Due pesi e due misure che la CGIA «vuole invece richiamare e portare all’attenzione di tutti, sperando, in particolar modo, che questi dati inducano, sia il Premier Draghi che i governatori, ad aprire un tavolo di crisi permanente a livello nazionale e regionale, altrimenti il mondo del lavoro autonomo rischia di uscire da questa crisi fortemente ridimensionato».

Per la Cgia «a rischio la coesione sociale»

«Inutile ricordare che quando perdono il posto c’è una sostanziale differenza tra i lavoratori dipendenti e gli autonomi. Mentre i primi possono contare su alcune importanti misure di sostegno al reddito (Cig, Naspi, etc.), i secondi, invece, non possono contare quasi su nulla. A loro rimane solo il fallimento di un’esperienza lavorativa finita male e l’angoscia di come reinventarsi il proprio futuro. La CGIA sostiene che i negozi di vicinato e le tante botteghe artigiane presenti nel Paese hanno bisogno di sostegno perché garantiscono la coesione sociale anche del nostro sistema produttivo. Se spariscono le micro imprese, rischiamo di abbassare notevolmente la qualità del nostro made in Italy» ricorda.

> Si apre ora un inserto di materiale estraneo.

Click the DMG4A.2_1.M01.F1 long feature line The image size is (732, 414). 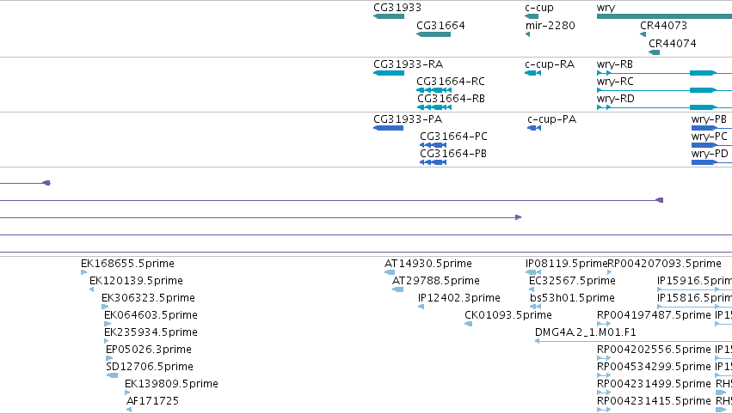click(x=633, y=341)
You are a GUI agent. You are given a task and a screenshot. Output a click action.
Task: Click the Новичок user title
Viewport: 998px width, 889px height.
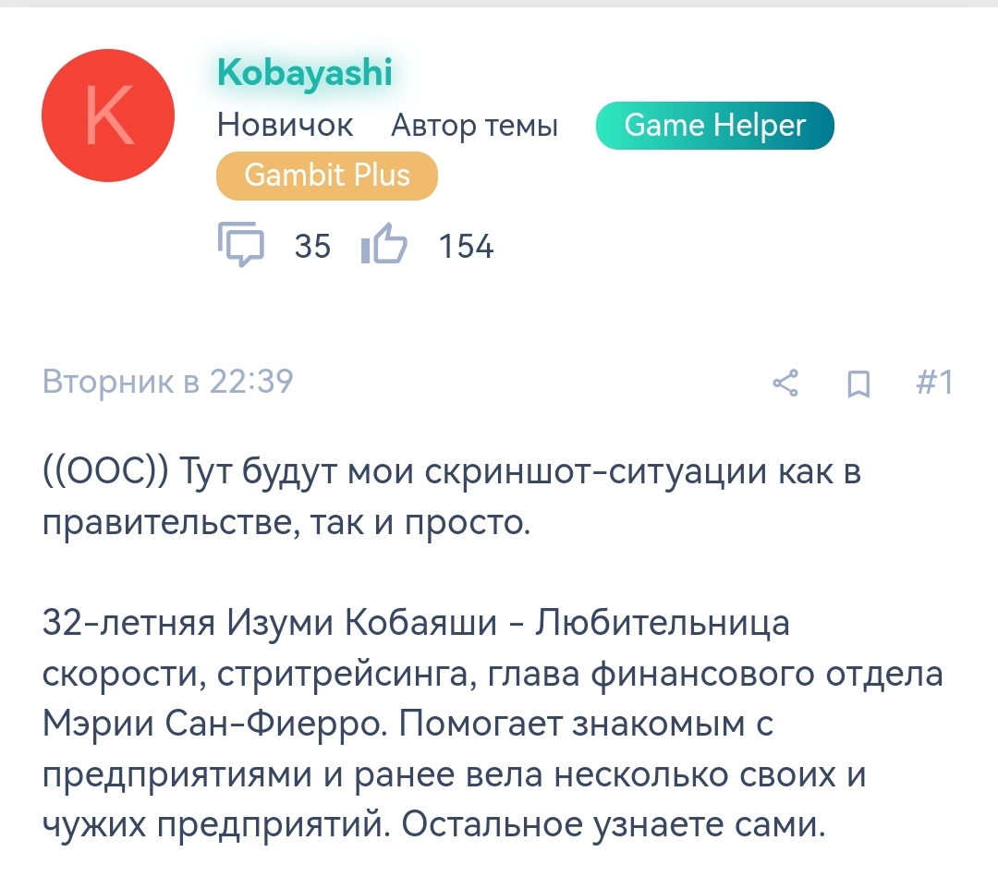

«Per questo – spiega la nota – è indispensabile tagliare la burocrazia, rivedere il fisco, abbassando drasticamente il peso di imposte e contributi sulle piccolissime imprese, e approvare quanto prima la riforma degli ammortizzatori sociali che, in caso di chiusura dell’attività, preveda delle misure di sostegno al reddito anche ai lavoratori autonomi».

Altresì «è necessario coinvolgere il Ministero dell’Istruzione affinché attivi quanto prima una importante azione informativa/formativa nei confronti degli studenti delle scuole medie superiori che li sensibilizzi in particolar modo su un punto; una volta terminato il percorso scolastico, nel mercato del lavoro ci si può affermare anche come lavoratori autonomi. Aspetto, quest’ultimo, ai più pressoché sconosciuto».